Mark, no doubt about that.  Even AH gooned it up with the 1st Edition of SQUAD LEADER (Purple box)--the maps were miscut and then mounted and did not match up well.  AH had to provide new "flimsy" maps with CROSS OF IRON that you could then remount on the originals.  And we're not even talking about the terrain design challenges of getting all the edges to match up and still be evocative enough for the scenarios to work!  

Comment by Mark H. Walker on December 9, 2010 at 2:04pm
IMHO, real maps are easier to make. Geomorphic is a pain. Trust me. :-)
Comment by Eric Walters on December 6, 2010 at 10:15pm
I must say, some of my most oft-repeated ASL stories involve HASL tales. There's just something about playing on the real terrain. It makes it the most memorable. Sure, I enjoy playing on generic terrain and geomorphic maps, but when the wild stuff happens on the historical terrain, it makes it all that much more memorable. What can I say. It's that role-playing aspect of these kinds of games. When I was playing PANZERBLITZ and PANZERLEADER back in the early 1970s, who didn't imagine those scenarios taking place on terrain that was exactly representative? I know I did.

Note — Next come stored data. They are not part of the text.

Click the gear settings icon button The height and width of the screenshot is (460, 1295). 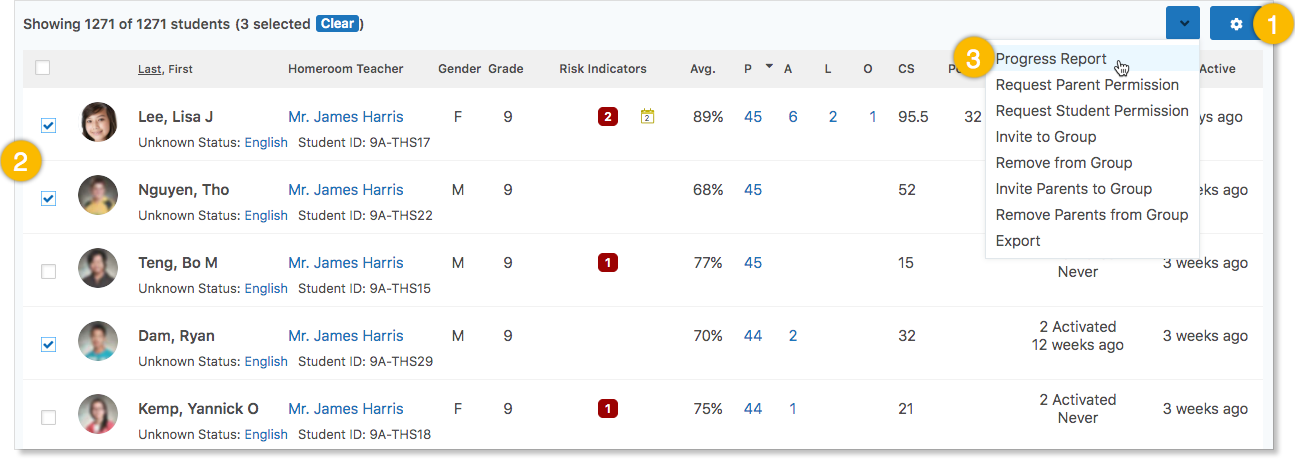click(x=1236, y=23)
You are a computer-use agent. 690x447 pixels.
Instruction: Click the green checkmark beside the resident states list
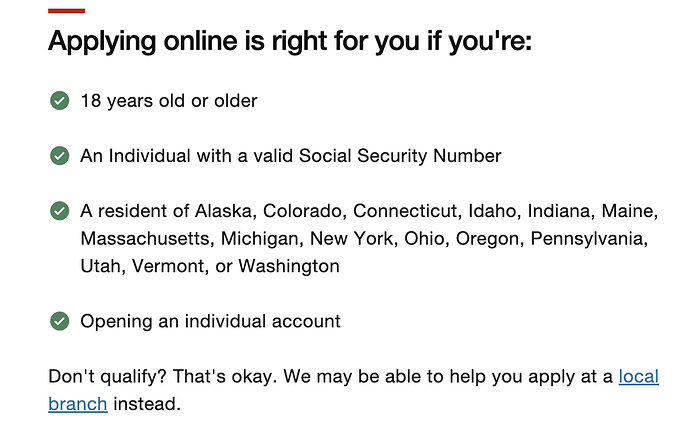pyautogui.click(x=59, y=211)
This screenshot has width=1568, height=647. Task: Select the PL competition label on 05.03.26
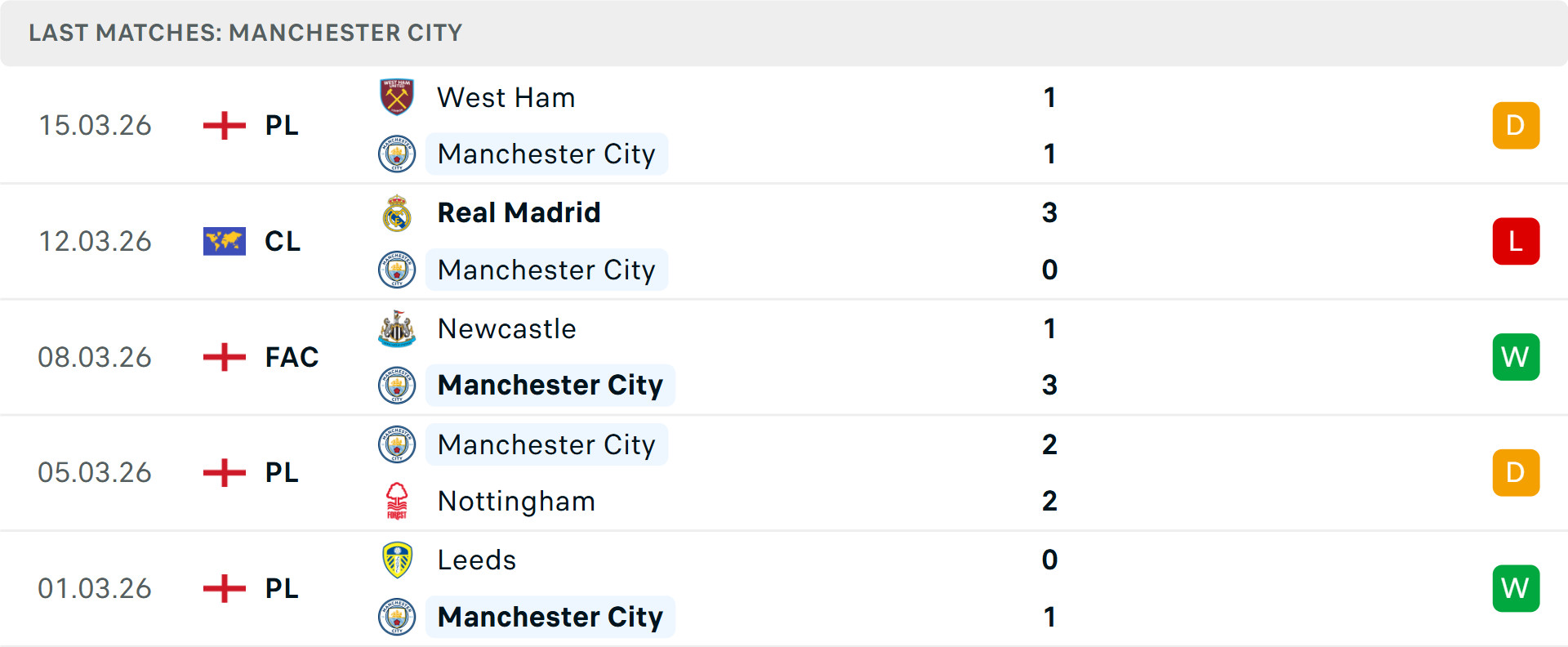pyautogui.click(x=281, y=472)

I think it's the strength of both TCS and ATS that they are pretty much confined to games with historical situations and historical terrain. One wonders what might have happened had tactical games begun with this idea/concept in mind....
Comment by Brian Blad on December 6, 2010 at 10:44am
Both types of boards serve a purpose. Historical boards for a system like ASL that covers several thousand scenarios would be incredibly price prohibitve. The HASL maps typically are used to potray as many as 20 or 30 different historcial actions that took place on the actual terrain.

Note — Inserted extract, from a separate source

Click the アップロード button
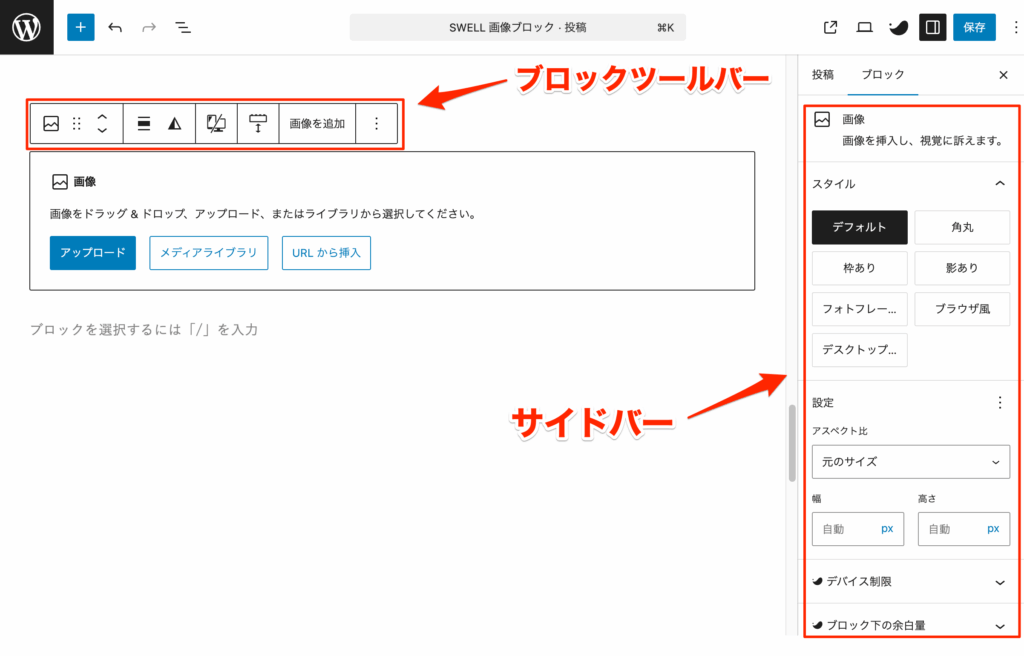Image resolution: width=1024 pixels, height=656 pixels. point(92,253)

I play ASL, experimented with PG and ATS, end of the day I play ASL as my primary squad level combat system.
Comment by Lawrence Hung on December 6, 2010 at 8:29am

Comment by Lawrence Hung on December 6, 2010 at 8:25am
ATS Basic Game II Stalingrad map rocks in the faculty of realism!
Comment by Roger Morley on December 6, 2010 at 6:05am
As long as maps are aesthetic and as accurate as possible, I am quite happy, regardless whether they are realistic or abstract.
When talking of realism, I am always amazed at the miniature wargamers, some of their units and maps are fantastic
Comment by Stephen G on December 6, 2010 at 4:58am
The geomorphic mapboards are a great idea for allowing a wider range of situations to be gamed...when I look at a piece of terrain and think about translating it to an ASL format, there always seems to be a board that can be manipulated to match the basic layout and then further 'doctored' with overlays.

Of course, when recreating a specific battle, having a HASL style map is the go...I remember visiting Pegasus Bridge a couple of years ago and while I didn't have the map in hand it was good to then check the map against reality when I got home...it raised my understanding of the part terrain plays in a battle to a new level.
Comment by Roger Morley on December 6, 2010 at 3:05am
It does look like it is a cross between personal preference and how the 'company' that makes the map is able make the terrain type they use, work for the respective game.
I don't think I have ever come across a map that I can honestly say is bad, I just find them different ( e.g. Race for Tunis and Crusader both use geomorphic maps but the style is completely different).
Comment by Jim Werbaneth on December 5, 2010 at 10:09pm
I like the historical terrain, whenever and wherever possible. I still like the geomorphic maps though; it's not that they're bad, they're just not as good. The main limitations that I see with geomorphic maps, especially Firepower, MBT and IDF, is that there aren't enough of them to create as many terrain combinations as I'd like to see. ASL is far better in the variety department, with tons of maps plus overlays, but the other Avalon Hill titles especially tend to come up short.